He continued his promenade but presently came back to her:

"You know well enough who I want to marry. If you say or do one thing to interfere I'll see that you figure in the Yellows."

He thought a moment; the colour slowly returned to her face. After a fit of coughing she struggled to rise from her chair. He let her pant and scuffle and kick for a while, then opened the door and summoned her footman.

"I'm sorry I cannot drive with you this evening," he said quietly, as the footman supported Mrs. Sprowl to her feet, "but I've promised the Wycherlys. Pray offer my compliments and friendly wishes to Mrs. Ledwith."

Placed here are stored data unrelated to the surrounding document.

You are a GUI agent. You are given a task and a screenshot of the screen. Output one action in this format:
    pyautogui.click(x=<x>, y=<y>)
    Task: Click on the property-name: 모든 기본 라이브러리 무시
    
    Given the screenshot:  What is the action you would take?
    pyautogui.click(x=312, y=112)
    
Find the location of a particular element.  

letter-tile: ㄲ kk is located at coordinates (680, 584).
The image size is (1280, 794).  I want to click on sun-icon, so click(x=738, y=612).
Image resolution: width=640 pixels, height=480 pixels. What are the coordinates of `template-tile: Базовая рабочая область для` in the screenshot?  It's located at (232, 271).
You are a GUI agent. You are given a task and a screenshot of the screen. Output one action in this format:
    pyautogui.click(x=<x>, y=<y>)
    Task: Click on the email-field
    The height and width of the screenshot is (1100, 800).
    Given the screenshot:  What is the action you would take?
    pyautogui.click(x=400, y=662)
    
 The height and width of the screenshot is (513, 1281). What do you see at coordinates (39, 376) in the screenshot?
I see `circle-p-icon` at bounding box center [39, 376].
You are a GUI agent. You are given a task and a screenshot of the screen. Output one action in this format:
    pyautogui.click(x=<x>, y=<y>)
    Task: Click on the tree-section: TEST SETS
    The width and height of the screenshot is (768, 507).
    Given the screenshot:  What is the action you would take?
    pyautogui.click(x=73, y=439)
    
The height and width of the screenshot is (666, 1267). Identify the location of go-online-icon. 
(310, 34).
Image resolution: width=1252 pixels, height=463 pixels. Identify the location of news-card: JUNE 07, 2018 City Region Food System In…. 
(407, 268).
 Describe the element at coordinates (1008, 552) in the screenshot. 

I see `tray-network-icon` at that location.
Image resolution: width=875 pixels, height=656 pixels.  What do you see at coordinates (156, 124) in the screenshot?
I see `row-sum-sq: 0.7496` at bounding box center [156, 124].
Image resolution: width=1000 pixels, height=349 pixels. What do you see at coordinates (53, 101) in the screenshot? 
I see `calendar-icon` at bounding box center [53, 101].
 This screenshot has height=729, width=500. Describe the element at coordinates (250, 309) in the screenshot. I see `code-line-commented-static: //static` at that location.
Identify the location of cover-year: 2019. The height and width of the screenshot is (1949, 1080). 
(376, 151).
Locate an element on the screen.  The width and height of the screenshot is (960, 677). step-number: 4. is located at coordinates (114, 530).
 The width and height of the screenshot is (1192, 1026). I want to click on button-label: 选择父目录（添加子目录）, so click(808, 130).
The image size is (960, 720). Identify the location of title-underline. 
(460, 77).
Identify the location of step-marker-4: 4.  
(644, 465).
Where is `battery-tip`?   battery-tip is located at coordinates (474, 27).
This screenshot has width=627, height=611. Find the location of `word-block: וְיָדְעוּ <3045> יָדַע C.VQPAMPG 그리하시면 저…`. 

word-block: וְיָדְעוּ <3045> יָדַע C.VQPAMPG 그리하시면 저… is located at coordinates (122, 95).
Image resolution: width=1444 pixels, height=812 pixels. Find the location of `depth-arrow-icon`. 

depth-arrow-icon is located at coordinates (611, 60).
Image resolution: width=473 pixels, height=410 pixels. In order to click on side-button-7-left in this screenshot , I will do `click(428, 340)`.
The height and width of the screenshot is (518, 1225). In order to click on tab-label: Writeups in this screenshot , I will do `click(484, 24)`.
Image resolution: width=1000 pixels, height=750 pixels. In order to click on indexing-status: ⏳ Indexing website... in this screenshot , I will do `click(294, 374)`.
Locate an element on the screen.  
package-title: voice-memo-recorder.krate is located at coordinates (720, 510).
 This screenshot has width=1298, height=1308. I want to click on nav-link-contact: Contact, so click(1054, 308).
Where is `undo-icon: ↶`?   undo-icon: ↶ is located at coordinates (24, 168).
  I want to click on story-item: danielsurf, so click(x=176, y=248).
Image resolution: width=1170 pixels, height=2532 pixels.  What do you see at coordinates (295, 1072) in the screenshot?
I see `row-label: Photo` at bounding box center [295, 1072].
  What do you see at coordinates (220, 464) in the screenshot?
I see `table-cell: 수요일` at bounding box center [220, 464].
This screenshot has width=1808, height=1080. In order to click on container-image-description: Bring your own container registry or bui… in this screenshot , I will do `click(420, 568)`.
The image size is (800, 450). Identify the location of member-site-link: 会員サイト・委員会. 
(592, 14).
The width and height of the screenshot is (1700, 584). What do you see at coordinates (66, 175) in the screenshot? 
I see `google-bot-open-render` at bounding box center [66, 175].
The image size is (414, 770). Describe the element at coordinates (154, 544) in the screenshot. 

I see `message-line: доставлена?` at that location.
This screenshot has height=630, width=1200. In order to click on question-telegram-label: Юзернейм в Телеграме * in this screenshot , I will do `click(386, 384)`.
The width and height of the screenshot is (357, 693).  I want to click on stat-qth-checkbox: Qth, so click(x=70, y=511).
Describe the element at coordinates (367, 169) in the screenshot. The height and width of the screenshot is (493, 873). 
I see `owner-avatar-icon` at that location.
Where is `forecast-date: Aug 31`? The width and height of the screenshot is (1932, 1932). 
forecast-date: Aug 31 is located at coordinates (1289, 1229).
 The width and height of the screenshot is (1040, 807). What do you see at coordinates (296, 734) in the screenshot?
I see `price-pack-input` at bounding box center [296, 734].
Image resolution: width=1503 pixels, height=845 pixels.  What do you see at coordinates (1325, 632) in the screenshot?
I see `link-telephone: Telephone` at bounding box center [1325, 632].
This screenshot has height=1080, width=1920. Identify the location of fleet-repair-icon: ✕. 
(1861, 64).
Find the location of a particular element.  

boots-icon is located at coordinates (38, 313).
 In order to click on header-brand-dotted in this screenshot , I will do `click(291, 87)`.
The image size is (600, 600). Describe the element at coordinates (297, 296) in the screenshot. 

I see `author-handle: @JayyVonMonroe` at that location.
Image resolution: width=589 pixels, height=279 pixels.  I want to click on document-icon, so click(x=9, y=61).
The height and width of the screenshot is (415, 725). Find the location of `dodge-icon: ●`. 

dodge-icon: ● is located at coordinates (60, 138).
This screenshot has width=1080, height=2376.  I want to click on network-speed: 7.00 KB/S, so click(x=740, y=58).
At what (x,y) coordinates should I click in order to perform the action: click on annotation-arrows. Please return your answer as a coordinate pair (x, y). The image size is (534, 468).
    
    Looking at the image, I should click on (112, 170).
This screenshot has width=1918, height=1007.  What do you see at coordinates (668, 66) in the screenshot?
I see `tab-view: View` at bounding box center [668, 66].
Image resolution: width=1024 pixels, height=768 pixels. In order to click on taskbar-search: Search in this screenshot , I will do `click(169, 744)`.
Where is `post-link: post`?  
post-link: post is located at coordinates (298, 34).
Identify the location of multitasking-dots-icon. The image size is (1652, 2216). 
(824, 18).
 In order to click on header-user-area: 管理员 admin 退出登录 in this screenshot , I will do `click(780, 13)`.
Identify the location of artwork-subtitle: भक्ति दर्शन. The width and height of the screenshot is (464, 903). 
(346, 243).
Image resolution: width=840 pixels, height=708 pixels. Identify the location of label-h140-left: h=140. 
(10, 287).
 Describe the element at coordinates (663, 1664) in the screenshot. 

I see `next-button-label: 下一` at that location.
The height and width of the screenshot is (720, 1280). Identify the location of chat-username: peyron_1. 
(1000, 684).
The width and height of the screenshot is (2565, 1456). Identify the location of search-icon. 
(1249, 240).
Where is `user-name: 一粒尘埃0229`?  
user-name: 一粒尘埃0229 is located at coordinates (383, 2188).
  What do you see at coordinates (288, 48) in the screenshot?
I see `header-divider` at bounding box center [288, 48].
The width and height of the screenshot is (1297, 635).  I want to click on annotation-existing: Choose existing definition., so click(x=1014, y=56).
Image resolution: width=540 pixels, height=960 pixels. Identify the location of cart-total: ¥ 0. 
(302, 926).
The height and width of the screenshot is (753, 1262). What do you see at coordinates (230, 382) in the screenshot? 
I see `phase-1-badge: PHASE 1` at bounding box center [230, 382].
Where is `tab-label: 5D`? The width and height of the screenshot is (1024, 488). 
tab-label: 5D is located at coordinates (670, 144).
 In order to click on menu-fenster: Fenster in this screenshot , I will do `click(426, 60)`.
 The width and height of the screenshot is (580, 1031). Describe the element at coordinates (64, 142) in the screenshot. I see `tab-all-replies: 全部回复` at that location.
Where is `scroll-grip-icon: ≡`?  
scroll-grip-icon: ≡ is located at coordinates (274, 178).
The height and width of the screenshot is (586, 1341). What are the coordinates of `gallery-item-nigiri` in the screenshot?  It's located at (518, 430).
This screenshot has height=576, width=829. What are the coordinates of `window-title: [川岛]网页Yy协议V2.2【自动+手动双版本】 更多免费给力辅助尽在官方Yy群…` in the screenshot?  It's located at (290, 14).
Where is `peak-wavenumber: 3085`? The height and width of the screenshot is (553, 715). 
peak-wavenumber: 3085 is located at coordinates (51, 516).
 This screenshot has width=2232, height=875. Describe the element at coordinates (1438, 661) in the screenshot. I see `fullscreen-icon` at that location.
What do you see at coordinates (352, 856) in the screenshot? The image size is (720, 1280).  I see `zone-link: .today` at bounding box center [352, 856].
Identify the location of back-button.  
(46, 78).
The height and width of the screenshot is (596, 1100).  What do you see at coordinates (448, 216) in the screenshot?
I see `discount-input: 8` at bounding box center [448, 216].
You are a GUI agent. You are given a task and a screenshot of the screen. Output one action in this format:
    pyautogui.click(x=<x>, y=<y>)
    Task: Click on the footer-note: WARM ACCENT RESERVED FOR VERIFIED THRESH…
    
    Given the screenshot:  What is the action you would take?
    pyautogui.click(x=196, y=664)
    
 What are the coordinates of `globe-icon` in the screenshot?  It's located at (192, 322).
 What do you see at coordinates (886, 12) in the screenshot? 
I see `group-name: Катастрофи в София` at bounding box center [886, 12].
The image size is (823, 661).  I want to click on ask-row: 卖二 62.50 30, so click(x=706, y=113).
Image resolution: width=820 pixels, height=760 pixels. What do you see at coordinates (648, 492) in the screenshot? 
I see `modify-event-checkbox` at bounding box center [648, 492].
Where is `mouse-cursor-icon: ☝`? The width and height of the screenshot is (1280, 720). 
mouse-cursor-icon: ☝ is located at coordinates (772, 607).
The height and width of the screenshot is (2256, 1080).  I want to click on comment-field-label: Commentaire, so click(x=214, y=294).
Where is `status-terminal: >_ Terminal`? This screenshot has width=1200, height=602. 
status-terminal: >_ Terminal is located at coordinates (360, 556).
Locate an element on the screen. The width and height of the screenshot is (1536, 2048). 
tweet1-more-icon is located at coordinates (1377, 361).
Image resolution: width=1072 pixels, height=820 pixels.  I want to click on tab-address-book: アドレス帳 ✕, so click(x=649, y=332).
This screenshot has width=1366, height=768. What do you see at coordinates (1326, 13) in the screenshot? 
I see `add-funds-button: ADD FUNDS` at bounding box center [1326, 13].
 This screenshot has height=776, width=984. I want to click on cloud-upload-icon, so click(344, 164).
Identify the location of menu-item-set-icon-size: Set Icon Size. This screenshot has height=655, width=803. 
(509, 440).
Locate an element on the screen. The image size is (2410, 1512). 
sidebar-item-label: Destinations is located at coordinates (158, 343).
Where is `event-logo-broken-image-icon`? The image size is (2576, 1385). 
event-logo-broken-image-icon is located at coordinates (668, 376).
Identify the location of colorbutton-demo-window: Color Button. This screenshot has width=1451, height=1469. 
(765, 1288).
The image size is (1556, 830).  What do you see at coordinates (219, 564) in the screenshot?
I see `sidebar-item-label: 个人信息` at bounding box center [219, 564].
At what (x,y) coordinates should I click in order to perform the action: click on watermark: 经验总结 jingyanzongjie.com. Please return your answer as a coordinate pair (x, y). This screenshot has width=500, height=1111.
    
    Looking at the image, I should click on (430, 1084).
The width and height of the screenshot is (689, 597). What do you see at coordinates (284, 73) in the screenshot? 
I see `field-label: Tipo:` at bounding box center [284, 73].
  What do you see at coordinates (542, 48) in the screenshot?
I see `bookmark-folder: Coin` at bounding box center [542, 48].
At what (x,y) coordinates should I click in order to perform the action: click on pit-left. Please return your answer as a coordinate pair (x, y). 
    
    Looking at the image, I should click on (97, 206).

When she had gone he walked back into the library, picked up the telephone and finally got Molly Wycherly on the wire.

"Won't you ask me to dinner?" he said. "I've an explanation to make to Mrs. Leeds and I'd be awfully obliged to you."

There was a silence, then Molly said, deliberately:

"You must be a very absent-minded young man. I saw your aunt for a moment this afternoon and she said that you are dining with her at Mrs. Ledwith's."

"She was mistaken—" began Sprowl quietly, but Molly cut him short with a laughing "good-bye," and hung up the receiver.

"That was Langly," she remarked, turning to Strelsa who was already dressed for dinner and who had come into Molly's boudoir to observe the hair-dressing and comprehensive embellishment of that young matron's person by a new maid on probation.